# 节选文字

在何灣勞教所一年三個月,我被關在全封閉式的小房間裏,不讓出門,洗澡,吃喝都是吸毒犯直接送進來,每天四點半起床。警察胡芳還唆使吸毒犯王丹經常把我拉起來不讓睡覺,不讓坐。每天站在畫的圈裏面不讓動,動一下就拿直尺打我頭或懲罰我,要我幫她們做事。不讓我吃飽,還強迫給我吃她們的剩菜剩飯。整整關了三、四個月。她們還強行按住我的手在所謂的轉化書上簽字,我心裏非常難過。三個月後,有個揭批的事,我借此機會主動找警察說是王丹寫的轉化書並強迫我簽字,不算我寫的所說的,所以全部作廢。之後她們繼續禁閉我,只是禁閉換到了車間的倉庫裏。

由於長期的被迫害,當時我一站著就會倒下來,經常昏死過去,坐也坐不住。她們就讓獸醫(因為那個人是獸醫,根本不是醫生,當時在那裏的人都知道的)給我看病說是心臟衰弱。我對她們說,我來的時候好好的,這都是你們造成的,是要負責任的。警察黃虹假惺惺對我說,如果到大醫院去檢查做心電圖是要電擊心臟部位的,你是受不了的,之後就不了了之。

當時在那個黑窩裏,龔良漢及邪悟的人做好幾天的所謂轉化,我根本不看她(他)們,也不理她(他)們,就是不斷地發著正念。被迫害的同修看到我的情況都流淚了。一直拖到一年三個月後又被送到了江岸區諶家磯洗腦班迫害,當天先生去勞教所接我,一直等到下午五點鐘都沒有見到我,就打電話問她們才知道我被轉移的地方,他晚上趕緊找了人,第二天才把我接回家,當然這其中也強加了很多莫須有的條件。

第三次被非法勞教

二零零九年十月十七號,我與幾個同修到武昌洪山區發真相資料時,再次被不明真相的村長誣陷,再次綁架迫害長達一年半的時間。在拘留所被非法關押了十五天後被強迫送到何灣勞教所警察胡芳的隊裏迫害。見到胡芳後一直跟她們講著真相,並說這次你們再也轉化不了了。胡芳生氣地對檢查衣物的人說:脫光衣服檢查。在場的人都目瞪口呆的看著她這不理智的言語。

# 本题任务
a. 改写记录中从含有"Registrierung (1207, 69)"的那一行起到记录末尾为止的部分，将"科研项目"替换为"科研课题"，其余内容保持不变。
b. 续写这段讲述被非法劳教经历的文字，从它停下的地方接着写。
这段文字与记录之间互不相关。

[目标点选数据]
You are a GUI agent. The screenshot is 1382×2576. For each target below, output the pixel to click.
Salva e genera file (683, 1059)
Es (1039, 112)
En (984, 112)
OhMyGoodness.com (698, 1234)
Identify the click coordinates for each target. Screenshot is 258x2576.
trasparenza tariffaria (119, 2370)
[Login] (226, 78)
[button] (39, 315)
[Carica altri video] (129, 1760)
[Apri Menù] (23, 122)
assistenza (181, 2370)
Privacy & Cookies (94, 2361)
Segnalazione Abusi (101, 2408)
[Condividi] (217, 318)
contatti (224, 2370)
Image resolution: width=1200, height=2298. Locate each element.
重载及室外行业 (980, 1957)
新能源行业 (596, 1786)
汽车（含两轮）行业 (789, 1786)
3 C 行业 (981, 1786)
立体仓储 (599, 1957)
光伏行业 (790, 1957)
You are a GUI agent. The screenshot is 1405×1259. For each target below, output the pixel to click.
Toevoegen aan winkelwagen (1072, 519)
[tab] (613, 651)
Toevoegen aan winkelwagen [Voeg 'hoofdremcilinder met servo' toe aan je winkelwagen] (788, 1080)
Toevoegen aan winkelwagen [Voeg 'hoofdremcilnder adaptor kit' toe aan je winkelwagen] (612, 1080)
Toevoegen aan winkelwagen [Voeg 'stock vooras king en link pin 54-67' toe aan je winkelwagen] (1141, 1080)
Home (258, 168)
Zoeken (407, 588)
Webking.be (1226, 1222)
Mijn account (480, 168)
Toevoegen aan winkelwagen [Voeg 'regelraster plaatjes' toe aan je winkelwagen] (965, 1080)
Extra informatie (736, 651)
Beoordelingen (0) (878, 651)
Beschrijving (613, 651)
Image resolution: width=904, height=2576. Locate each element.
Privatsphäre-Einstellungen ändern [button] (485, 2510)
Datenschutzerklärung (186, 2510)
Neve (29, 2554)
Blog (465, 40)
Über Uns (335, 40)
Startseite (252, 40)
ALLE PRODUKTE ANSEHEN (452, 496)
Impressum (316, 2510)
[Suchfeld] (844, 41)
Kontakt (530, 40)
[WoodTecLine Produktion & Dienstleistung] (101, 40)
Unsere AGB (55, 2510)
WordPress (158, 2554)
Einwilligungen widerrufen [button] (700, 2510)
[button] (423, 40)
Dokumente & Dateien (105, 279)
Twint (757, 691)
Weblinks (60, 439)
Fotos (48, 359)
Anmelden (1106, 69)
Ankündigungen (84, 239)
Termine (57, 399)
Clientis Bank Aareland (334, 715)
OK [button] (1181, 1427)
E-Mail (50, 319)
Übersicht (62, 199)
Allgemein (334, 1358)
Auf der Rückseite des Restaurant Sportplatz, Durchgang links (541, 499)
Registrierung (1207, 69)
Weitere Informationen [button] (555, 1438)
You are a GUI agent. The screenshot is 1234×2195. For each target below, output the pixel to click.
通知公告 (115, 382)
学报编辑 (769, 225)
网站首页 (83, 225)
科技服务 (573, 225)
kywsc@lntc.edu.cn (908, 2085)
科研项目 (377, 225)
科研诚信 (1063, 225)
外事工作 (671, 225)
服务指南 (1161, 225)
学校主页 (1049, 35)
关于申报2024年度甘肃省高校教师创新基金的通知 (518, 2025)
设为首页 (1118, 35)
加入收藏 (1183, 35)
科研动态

# 参考答案
a.
Registrierung (1207, 69)
Weitere Informationen [button] (555, 1438)
You are a GUI agent. The screenshot is 1234×2195. For each target below, output the pixel to click.
通知公告 (115, 382)
学报编辑 (769, 225)
网站首页 (83, 225)
科技服务 (573, 225)
kywsc@lntc.edu.cn (908, 2085)
科研课题 (377, 225)
科研诚信 (1063, 225)
外事工作 (671, 225)
服务指南 (1161, 225)
学校主页 (1049, 35)
关于申报2024年度甘肃省高校教师创新基金的通知 (518, 2025)
设为首页 (1118, 35)
加入收藏 (1183, 35)
科研动态

b.
開始二十多天不讓睡覺,關在小黑屋裏,打開窗戶讓我每天晚上赤著腳對著風站在小方形塑料凳上。被唆使的吸毒人曹文莉用臉盆打滿水對我從上到下的潑水,拉開領子從頭上向身體裏灌水。頭上及棉襖全部都打濕了。這樣連續迫害了好幾天,還踢我的腳打我的頭。她們還被操控著邪惡地對我說:你法輪功是神功,是神腿,就要打你。我也不斷的在喊:打人了,打人了。我趁她打累了不注意的時候後迅速打開門向大廳衝,大廳裏一個值班警察也沒有就知道又是她們串通好了的,便向她們值班的吸毒人說了此事,吸毒人裝聾作啞的說沒聽見,不知道這件事,她們都是故意的不管。

後來我甚麼也不配合,就在那裏給所遇到的人講真相。她們怕我帶動了其他同修,馬上把我轉到了鄭春梅的隊。我主動找到值班警察說共產黨這樣迫害我,從此以後我都不會再穿牢服,不做事,也不站著了,我用自己的衣服墊在地下坐著。她們還不罷休,把我墊著的東西都丟了,如有檢查的人來了就讓我坐在小塑料凳上面,人走了就馬上拿掉。我當著車間二百多人的面對鄭警察她們說,這就是你們共產黨整人所做的醜事,蠢事,是你們搬起石頭砸自己的腳,是共產黨自己把自己打垮了。

一次她們又搞假,那個吸毒人說讓我蹲著添飯,我說我是煉法輪功的,是好人沒有罪,也不會蹲的(那裏根本沒人性,不把人當人看,所有到那裏的人都蹲著添飯吃)。那個吸毒人就說那你今天就不用吃飯了,不給我添飯了。她們不斷的從身體上、精神上迫害我。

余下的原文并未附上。